**QUOTED PASSAGE:**
┌──
- Full name: Rukometni klub Kvarner Kostrena
- Founded: 1963 (as RK Kvarner); 2003 (as RK Kvarner Kostrena)
- Dissolved: 2003; February 2013
- Arena: SD Kostrena
- Capacity: 1,260
- President: Marko Kosanović
- Head coach: Ivan Munitić
- League: 2. HRL
- 2011–12: 12th
| Home | Away |

= RK Kvarner =

Croatian handball club

RK Kvarner Rijeka (Rukometni Klub Kvarner Rijeka) was a handball club from Rijeka, Croatia, formed in 1963. It was later incorporated into Kvarner Kostrena.
└──
**DATA EXTRACT:**
┌──
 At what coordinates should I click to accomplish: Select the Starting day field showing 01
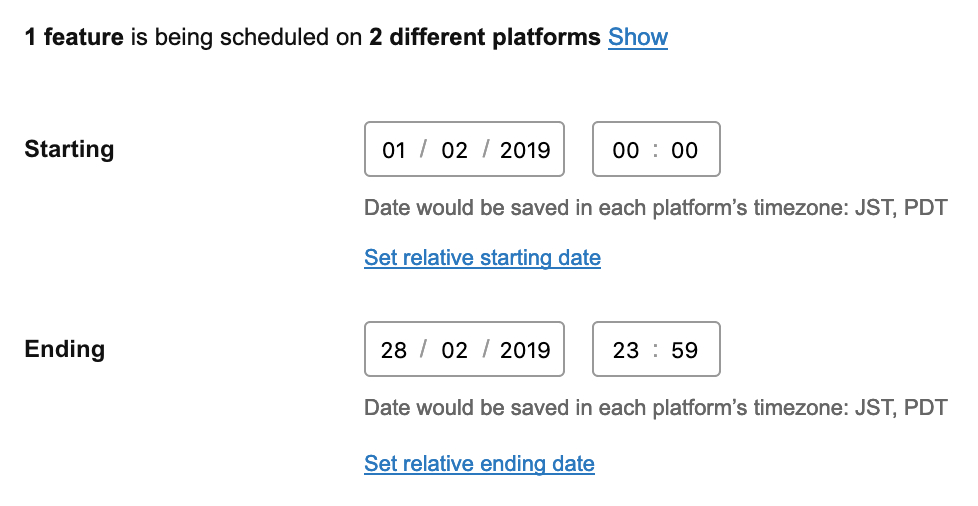[394, 151]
└──
**WRITTEN REQUEST:** Quote the handball club profile word for word, everything from "RK Kvarner Rijeka" down to "into Kvarner Kostrena.". Answer from the handball club profile alone, without drawing on the lines.

**THE ANSWER:**
RK Kvarner Rijeka (Rukometni Klub Kvarner Rijeka) was a handball club from Rijeka, Croatia, formed in 1963. It was later incorporated into Kvarner Kostrena.